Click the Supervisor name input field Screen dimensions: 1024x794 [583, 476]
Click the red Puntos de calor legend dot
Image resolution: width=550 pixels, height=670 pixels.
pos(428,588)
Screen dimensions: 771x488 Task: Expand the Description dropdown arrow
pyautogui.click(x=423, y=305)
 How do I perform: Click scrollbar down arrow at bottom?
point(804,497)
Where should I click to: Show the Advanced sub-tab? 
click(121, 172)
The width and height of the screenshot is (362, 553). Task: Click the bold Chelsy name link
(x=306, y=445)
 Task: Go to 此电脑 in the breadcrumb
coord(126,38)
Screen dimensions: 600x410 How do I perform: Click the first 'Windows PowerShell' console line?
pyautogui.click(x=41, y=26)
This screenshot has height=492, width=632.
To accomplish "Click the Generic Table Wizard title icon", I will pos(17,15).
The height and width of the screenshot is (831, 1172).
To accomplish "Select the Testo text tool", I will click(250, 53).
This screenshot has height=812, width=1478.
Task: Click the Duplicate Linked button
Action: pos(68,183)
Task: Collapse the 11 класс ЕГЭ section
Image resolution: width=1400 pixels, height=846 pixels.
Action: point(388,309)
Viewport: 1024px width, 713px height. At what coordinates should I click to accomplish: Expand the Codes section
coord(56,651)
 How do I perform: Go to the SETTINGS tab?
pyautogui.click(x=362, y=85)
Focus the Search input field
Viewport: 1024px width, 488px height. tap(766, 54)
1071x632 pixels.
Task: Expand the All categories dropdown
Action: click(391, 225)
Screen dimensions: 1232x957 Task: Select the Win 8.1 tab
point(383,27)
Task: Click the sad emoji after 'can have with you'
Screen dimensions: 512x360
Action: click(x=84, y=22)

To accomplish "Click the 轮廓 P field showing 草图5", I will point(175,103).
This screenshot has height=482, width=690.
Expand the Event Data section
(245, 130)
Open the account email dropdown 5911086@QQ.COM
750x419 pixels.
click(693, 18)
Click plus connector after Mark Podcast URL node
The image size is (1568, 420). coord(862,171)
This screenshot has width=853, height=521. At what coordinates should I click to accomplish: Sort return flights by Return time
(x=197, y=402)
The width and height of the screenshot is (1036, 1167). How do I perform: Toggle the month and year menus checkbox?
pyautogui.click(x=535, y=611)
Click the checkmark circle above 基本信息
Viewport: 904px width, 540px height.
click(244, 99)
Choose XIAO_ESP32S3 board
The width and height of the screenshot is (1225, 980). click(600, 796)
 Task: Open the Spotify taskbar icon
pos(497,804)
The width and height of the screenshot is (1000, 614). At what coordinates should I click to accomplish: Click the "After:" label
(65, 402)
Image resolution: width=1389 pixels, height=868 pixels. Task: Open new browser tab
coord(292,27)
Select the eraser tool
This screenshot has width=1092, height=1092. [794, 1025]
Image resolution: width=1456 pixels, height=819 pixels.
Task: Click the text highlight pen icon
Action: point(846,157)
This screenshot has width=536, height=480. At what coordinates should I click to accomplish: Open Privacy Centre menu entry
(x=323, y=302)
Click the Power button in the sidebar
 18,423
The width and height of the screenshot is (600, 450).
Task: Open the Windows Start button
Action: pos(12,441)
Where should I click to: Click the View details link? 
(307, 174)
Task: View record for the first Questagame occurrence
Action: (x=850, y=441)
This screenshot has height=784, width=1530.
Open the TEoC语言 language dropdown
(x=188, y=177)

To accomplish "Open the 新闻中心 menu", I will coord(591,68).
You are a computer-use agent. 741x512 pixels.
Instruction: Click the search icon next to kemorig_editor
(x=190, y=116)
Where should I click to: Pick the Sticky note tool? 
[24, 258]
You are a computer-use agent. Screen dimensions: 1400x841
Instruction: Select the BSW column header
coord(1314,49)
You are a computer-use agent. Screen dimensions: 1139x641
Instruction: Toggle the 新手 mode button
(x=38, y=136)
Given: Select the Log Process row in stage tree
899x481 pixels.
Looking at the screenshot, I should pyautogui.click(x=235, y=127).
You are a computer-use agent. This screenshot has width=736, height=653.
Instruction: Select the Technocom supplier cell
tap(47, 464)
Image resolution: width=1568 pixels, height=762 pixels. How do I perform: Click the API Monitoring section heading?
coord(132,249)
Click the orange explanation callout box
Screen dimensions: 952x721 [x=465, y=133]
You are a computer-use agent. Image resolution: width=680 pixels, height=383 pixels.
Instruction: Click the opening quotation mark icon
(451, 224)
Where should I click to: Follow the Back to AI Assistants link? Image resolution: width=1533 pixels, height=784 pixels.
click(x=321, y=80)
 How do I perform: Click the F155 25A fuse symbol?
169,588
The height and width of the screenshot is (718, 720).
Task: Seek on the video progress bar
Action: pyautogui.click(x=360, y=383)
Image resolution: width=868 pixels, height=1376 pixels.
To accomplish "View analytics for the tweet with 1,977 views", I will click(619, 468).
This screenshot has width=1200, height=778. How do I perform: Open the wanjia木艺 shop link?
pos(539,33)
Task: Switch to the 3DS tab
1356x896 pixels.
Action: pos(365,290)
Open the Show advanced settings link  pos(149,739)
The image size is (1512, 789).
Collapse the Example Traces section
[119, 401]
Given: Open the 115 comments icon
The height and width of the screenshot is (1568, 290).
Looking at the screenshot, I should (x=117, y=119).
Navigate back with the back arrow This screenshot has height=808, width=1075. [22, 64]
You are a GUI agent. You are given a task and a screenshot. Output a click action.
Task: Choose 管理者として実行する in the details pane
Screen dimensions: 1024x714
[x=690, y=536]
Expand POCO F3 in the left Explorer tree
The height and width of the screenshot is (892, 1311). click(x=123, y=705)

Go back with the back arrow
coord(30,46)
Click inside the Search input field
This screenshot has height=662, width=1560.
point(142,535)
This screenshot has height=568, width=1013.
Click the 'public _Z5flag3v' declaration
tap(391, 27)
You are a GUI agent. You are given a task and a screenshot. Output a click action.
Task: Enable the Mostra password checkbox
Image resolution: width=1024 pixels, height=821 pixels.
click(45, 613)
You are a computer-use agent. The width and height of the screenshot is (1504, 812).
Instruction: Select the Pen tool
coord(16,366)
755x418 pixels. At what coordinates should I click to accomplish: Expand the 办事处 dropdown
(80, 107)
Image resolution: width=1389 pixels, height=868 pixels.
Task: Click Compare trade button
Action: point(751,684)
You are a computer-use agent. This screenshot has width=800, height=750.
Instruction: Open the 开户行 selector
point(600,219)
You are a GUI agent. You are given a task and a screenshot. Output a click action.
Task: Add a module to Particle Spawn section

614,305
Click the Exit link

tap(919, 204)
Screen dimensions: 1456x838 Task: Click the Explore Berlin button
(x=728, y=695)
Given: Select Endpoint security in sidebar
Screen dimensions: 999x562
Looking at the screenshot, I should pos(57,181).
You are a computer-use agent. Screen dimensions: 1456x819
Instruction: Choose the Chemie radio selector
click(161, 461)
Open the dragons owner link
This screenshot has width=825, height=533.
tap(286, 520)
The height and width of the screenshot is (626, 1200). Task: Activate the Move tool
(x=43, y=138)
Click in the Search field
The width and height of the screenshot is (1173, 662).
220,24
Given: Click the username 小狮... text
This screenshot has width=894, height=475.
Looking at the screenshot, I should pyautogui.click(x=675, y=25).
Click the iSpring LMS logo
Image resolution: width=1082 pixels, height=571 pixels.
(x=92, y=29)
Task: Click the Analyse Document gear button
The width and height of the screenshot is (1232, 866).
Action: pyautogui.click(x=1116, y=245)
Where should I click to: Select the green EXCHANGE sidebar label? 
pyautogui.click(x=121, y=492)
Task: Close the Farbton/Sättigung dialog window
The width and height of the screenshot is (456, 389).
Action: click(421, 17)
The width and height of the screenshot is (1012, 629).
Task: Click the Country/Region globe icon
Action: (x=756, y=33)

────────────────

■ Prompt: Please copy out the entire listing above line for line, with no changes.

■ Completed task:
Click the Supervisor name input field Screen dimensions: 1024x794 [583, 476]
Click the red Puntos de calor legend dot
Image resolution: width=550 pixels, height=670 pixels.
pos(428,588)
Screen dimensions: 771x488 Task: Expand the Description dropdown arrow
pyautogui.click(x=423, y=305)
 How do I perform: Click scrollbar down arrow at bottom?
point(804,497)
Where should I click to: Show the Advanced sub-tab? 
click(121, 172)
The width and height of the screenshot is (362, 553). Task: Click the bold Chelsy name link
(x=306, y=445)
 Task: Go to 此电脑 in the breadcrumb
coord(126,38)
Screen dimensions: 600x410 How do I perform: Click the first 'Windows PowerShell' console line?
pyautogui.click(x=41, y=26)
This screenshot has height=492, width=632.
To accomplish "Click the Generic Table Wizard title icon", I will pos(17,15).
The height and width of the screenshot is (831, 1172).
To accomplish "Select the Testo text tool", I will click(250, 53).
This screenshot has height=812, width=1478.
Task: Click the Duplicate Linked button
Action: pos(68,183)
Task: Collapse the 11 класс ЕГЭ section
Image resolution: width=1400 pixels, height=846 pixels.
Action: point(388,309)
Viewport: 1024px width, 713px height. At what coordinates should I click to accomplish: Expand the Codes section
coord(56,651)
 How do I perform: Go to the SETTINGS tab?
pyautogui.click(x=362, y=85)
Focus the Search input field
Viewport: 1024px width, 488px height. tap(766, 54)
1071x632 pixels.
Task: Expand the All categories dropdown
Action: click(391, 225)
Screen dimensions: 1232x957 Task: Select the Win 8.1 tab
point(383,27)
Task: Click the sad emoji after 'can have with you'
Screen dimensions: 512x360
Action: click(x=84, y=22)

To accomplish "Click the 轮廓 P field showing 草图5", I will point(175,103).
This screenshot has height=482, width=690.
Expand the Event Data section
(245, 130)
Open the account email dropdown 5911086@QQ.COM
750x419 pixels.
click(693, 18)
Click plus connector after Mark Podcast URL node
The image size is (1568, 420). coord(862,171)
This screenshot has width=853, height=521. At what coordinates should I click to accomplish: Sort return flights by Return time
(x=197, y=402)
The width and height of the screenshot is (1036, 1167). How do I perform: Toggle the month and year menus checkbox?
pyautogui.click(x=535, y=611)
Click the checkmark circle above 基本信息
Viewport: 904px width, 540px height.
click(244, 99)
Choose XIAO_ESP32S3 board
The width and height of the screenshot is (1225, 980). click(600, 796)
 Task: Open the Spotify taskbar icon
pos(497,804)
The width and height of the screenshot is (1000, 614). At what coordinates should I click to accomplish: Click the "After:" label
(65, 402)
Image resolution: width=1389 pixels, height=868 pixels. Task: Open new browser tab
coord(292,27)
Select the eraser tool
This screenshot has width=1092, height=1092. [794, 1025]
Image resolution: width=1456 pixels, height=819 pixels.
Task: Click the text highlight pen icon
Action: point(846,157)
This screenshot has width=536, height=480. At what coordinates should I click to accomplish: Open Privacy Centre menu entry
(x=323, y=302)
Click the Power button in the sidebar
 18,423
The width and height of the screenshot is (600, 450).
Task: Open the Windows Start button
Action: pos(12,441)
Where should I click to: Click the View details link? 
(307, 174)
Task: View record for the first Questagame occurrence
Action: (x=850, y=441)
This screenshot has height=784, width=1530.
Open the TEoC语言 language dropdown
(x=188, y=177)

To accomplish "Open the 新闻中心 menu", I will coord(591,68).
You are a computer-use agent. 741x512 pixels.
Instruction: Click the search icon next to kemorig_editor
(x=190, y=116)
Where should I click to: Pick the Sticky note tool? 
[24, 258]
You are a computer-use agent. Screen dimensions: 1400x841
Instruction: Select the BSW column header
coord(1314,49)
You are a computer-use agent. Screen dimensions: 1139x641
Instruction: Toggle the 新手 mode button
(x=38, y=136)
Given: Select the Log Process row in stage tree
899x481 pixels.
Looking at the screenshot, I should pyautogui.click(x=235, y=127).
You are a computer-use agent. This screenshot has width=736, height=653.
Instruction: Select the Technocom supplier cell
tap(47, 464)
Image resolution: width=1568 pixels, height=762 pixels. How do I perform: Click the API Monitoring section heading?
coord(132,249)
Click the orange explanation callout box
Screen dimensions: 952x721 [x=465, y=133]
You are a computer-use agent. Image resolution: width=680 pixels, height=383 pixels.
Instruction: Click the opening quotation mark icon
(451, 224)
Where should I click to: Follow the Back to AI Assistants link? Image resolution: width=1533 pixels, height=784 pixels.
click(x=321, y=80)
 How do I perform: Click the F155 25A fuse symbol?
169,588
The height and width of the screenshot is (718, 720).
Task: Seek on the video progress bar
Action: pyautogui.click(x=360, y=383)
Image resolution: width=868 pixels, height=1376 pixels.
To accomplish "View analytics for the tweet with 1,977 views", I will click(619, 468).
This screenshot has width=1200, height=778. How do I perform: Open the wanjia木艺 shop link?
pos(539,33)
Task: Switch to the 3DS tab
1356x896 pixels.
Action: pos(365,290)
Open the Show advanced settings link  pos(149,739)
The image size is (1512, 789).
Collapse the Example Traces section
[119, 401]
Given: Open the 115 comments icon
The height and width of the screenshot is (1568, 290).
Looking at the screenshot, I should (x=117, y=119).
Navigate back with the back arrow This screenshot has height=808, width=1075. [22, 64]
You are a GUI agent. You are given a task and a screenshot. Output a click action.
Task: Choose 管理者として実行する in the details pane
Screen dimensions: 1024x714
[x=690, y=536]
Expand POCO F3 in the left Explorer tree
The height and width of the screenshot is (892, 1311). click(x=123, y=705)

Go back with the back arrow
coord(30,46)
Click inside the Search input field
This screenshot has height=662, width=1560.
point(142,535)
This screenshot has height=568, width=1013.
Click the 'public _Z5flag3v' declaration
tap(391, 27)
You are a GUI agent. You are given a task and a screenshot. Output a click action.
Task: Enable the Mostra password checkbox
Image resolution: width=1024 pixels, height=821 pixels.
click(45, 613)
You are a computer-use agent. The width and height of the screenshot is (1504, 812).
Instruction: Select the Pen tool
coord(16,366)
755x418 pixels. At what coordinates should I click to accomplish: Expand the 办事处 dropdown
(80, 107)
Image resolution: width=1389 pixels, height=868 pixels.
Task: Click Compare trade button
Action: point(751,684)
You are a computer-use agent. This screenshot has width=800, height=750.
Instruction: Open the 开户行 selector
point(600,219)
You are a GUI agent. You are given a task and a screenshot. Output a click action.
Task: Add a module to Particle Spawn section

614,305
Click the Exit link

tap(919, 204)
Screen dimensions: 1456x838 Task: Click the Explore Berlin button
(x=728, y=695)
Given: Select Endpoint security in sidebar
Screen dimensions: 999x562
Looking at the screenshot, I should pos(57,181).
You are a computer-use agent. Screen dimensions: 1456x819
Instruction: Choose the Chemie radio selector
click(161, 461)
Open the dragons owner link
This screenshot has width=825, height=533.
tap(286, 520)
The height and width of the screenshot is (626, 1200). Task: Activate the Move tool
(x=43, y=138)
Click in the Search field
The width and height of the screenshot is (1173, 662).
220,24
Given: Click the username 小狮... text
This screenshot has width=894, height=475.
Looking at the screenshot, I should pyautogui.click(x=675, y=25).
Click the iSpring LMS logo
Image resolution: width=1082 pixels, height=571 pixels.
(x=92, y=29)
Task: Click the Analyse Document gear button
The width and height of the screenshot is (1232, 866).
Action: pyautogui.click(x=1116, y=245)
Where should I click to: Select the green EXCHANGE sidebar label? 
pyautogui.click(x=121, y=492)
Task: Close the Farbton/Sättigung dialog window
The width and height of the screenshot is (456, 389).
Action: click(421, 17)
The width and height of the screenshot is (1012, 629).
Task: Click the Country/Region globe icon
Action: (x=756, y=33)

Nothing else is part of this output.